**Problem details:** Copy every line of the data in which the word "agent" occurs.

(Dataset entries)
■ ■ ■ ■

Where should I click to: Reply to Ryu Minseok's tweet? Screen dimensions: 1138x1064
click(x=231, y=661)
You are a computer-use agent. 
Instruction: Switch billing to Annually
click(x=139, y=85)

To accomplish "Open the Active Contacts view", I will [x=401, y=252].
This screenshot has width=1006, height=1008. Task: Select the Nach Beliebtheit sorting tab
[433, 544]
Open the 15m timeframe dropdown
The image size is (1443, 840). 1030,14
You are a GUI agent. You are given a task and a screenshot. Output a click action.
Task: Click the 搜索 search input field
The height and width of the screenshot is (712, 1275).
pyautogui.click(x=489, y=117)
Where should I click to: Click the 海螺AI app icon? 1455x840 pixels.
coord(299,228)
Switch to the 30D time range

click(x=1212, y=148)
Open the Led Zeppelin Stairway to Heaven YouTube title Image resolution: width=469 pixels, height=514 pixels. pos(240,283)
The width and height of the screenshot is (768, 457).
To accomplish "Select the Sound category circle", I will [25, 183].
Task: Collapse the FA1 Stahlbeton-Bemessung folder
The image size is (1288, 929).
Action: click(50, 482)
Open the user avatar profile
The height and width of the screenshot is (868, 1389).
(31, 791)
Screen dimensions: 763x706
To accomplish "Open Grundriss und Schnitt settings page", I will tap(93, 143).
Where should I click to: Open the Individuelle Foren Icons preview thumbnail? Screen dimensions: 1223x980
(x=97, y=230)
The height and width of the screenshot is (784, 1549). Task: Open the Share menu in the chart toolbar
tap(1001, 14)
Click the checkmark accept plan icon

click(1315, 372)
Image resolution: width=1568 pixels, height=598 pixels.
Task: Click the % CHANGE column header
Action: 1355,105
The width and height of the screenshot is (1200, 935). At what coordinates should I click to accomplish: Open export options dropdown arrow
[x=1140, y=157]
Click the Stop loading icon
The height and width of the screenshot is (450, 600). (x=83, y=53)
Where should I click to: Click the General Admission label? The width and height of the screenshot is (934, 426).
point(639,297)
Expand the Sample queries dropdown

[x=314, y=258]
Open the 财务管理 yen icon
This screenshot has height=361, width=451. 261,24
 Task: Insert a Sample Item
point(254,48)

■ ■ ■ ■

**Exercise result:**
You are a computer-use agent. 
You are a GUI agent. You are given a task and a screenshot. Output a click action.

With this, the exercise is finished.